The biggest problem is that they don't have a relationship with their grandchildren because of this. They complain that the kids "don't like them." They feel they should therefore visit more often, but in reality, these visits consist of nonstop photo-snapping, and no quality time is spent with either of the children. How do I make this stop without causing problems?-- OUT OF FOCUS IN NEW YORK

DEAR OUT OF FOCUS: A diplomatic approach would be to suggest to your in-laws that they "shoot" only for a limited time when they visit -- no longer than the first 10 minutes. Explain that you realize the kids are growing and changing quickly, and you understand their desire to record all of it, but the children need a deeper kind of interaction with their grandparents in order to form a positive bond with them. Then suggest some ways they can relate to the little ones after the camera is put away.

If they balk, tell them the reason their grandchildren don't seem to like them is that children need face-to-face and eye contact, and the camera has prevented it from happening. If they're smart, they'll listen.

DEAR ABBY: I'm a 43-year-old woman who has been in a relationship with a man I dated many years ago, "Charles." When we reconnected three years ago, I had a dog, "Frosty." One year into the relationship, Charles asked me to get rid of Frosty because he thinks dogs are unsanitary. I loved Frosty and kept him, but it caused all kinds of problems with my boyfriend.

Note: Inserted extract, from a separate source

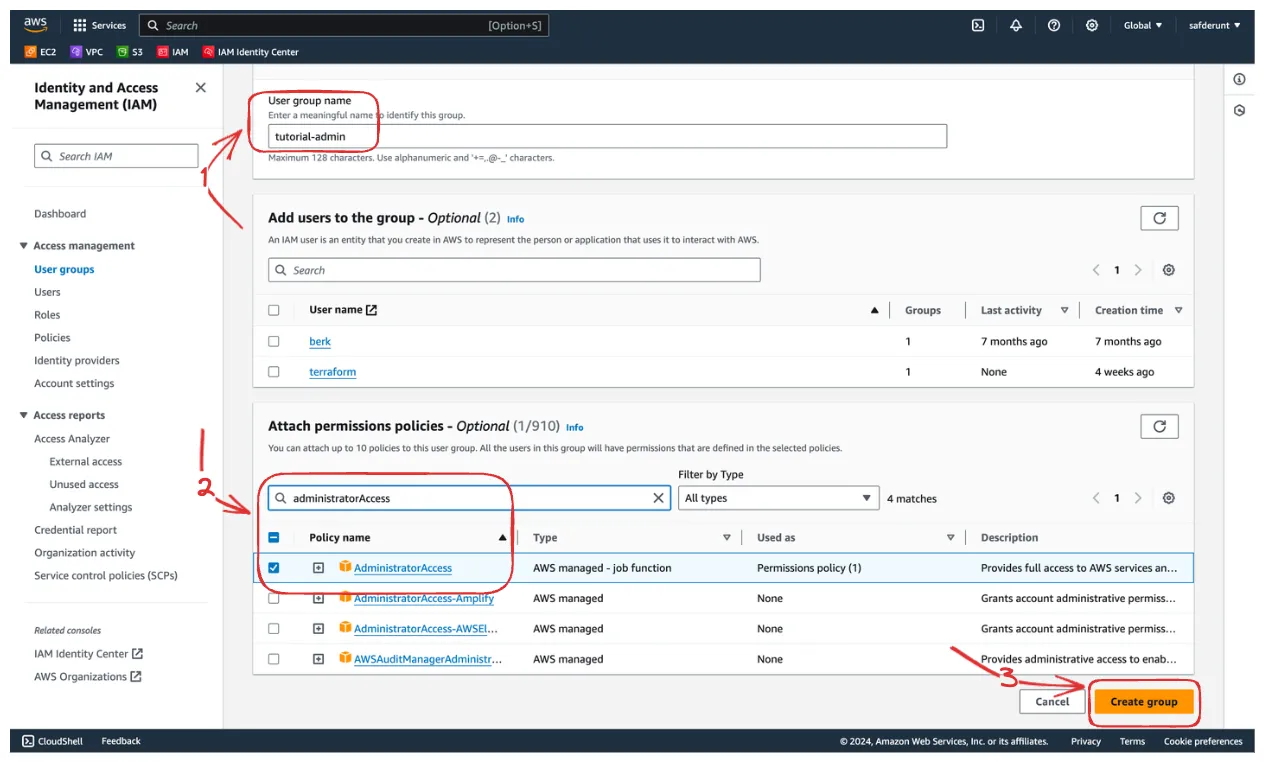
Task: Close the IAM navigation sidebar
Action: [200, 88]
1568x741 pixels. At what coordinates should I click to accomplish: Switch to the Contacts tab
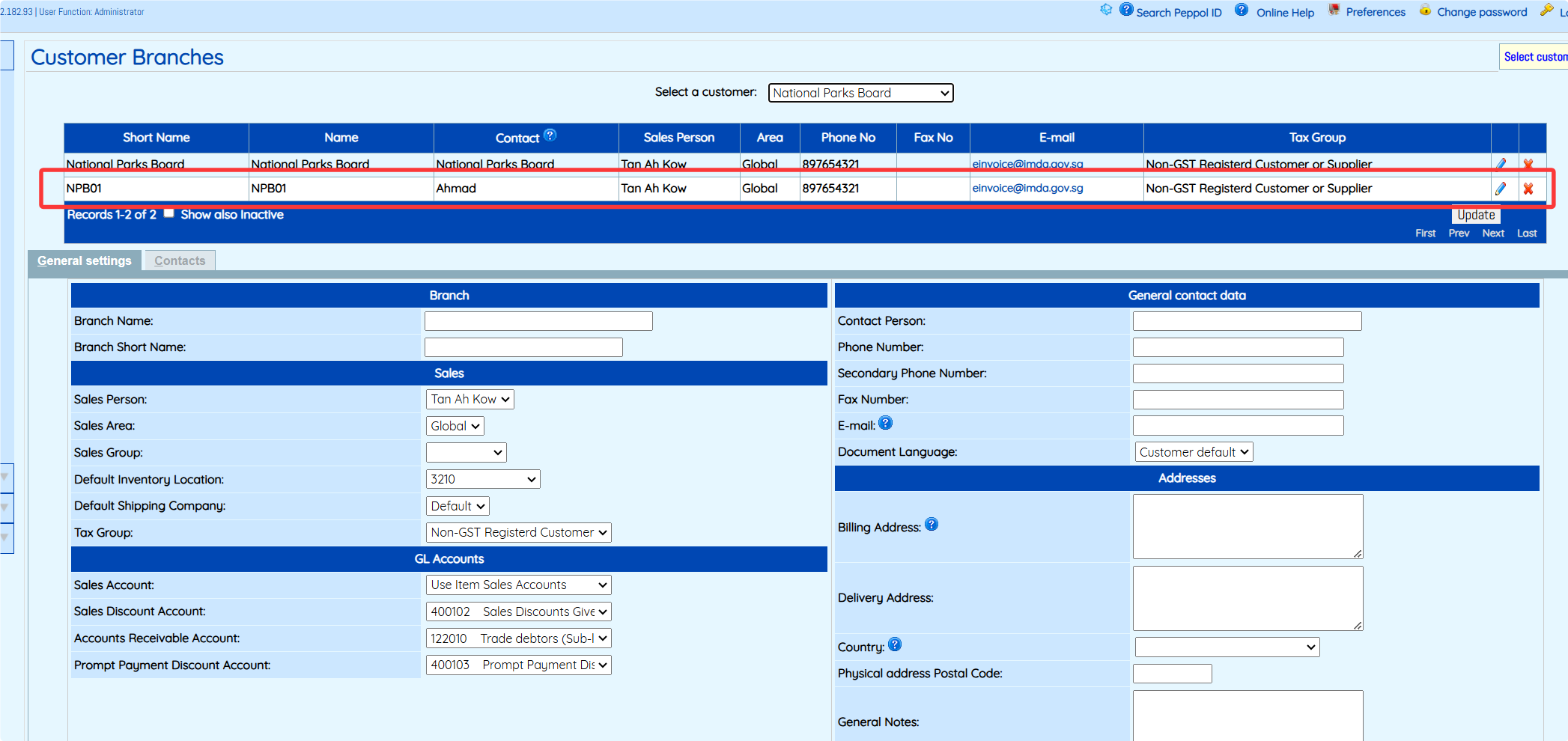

When Charles and I moved in together three months ago, he insisted I get rid of Frosty and I caved. I miss my little friend so much it hurts. Memories of him are everywhere. I am able to get him back, but is it crazy that I would jeopardize my relationship because I want to keep my dog?-- IN THE DOGHOUSE

DEAR IN THE DOGHOUSE: I don't think it's crazy, and I'm sure my animal-loving readers -- who number in the millions -- would agree with me. People bond with their pets to such an extent that in the event of a natural disaster, some of them refuse to be separated from their companions.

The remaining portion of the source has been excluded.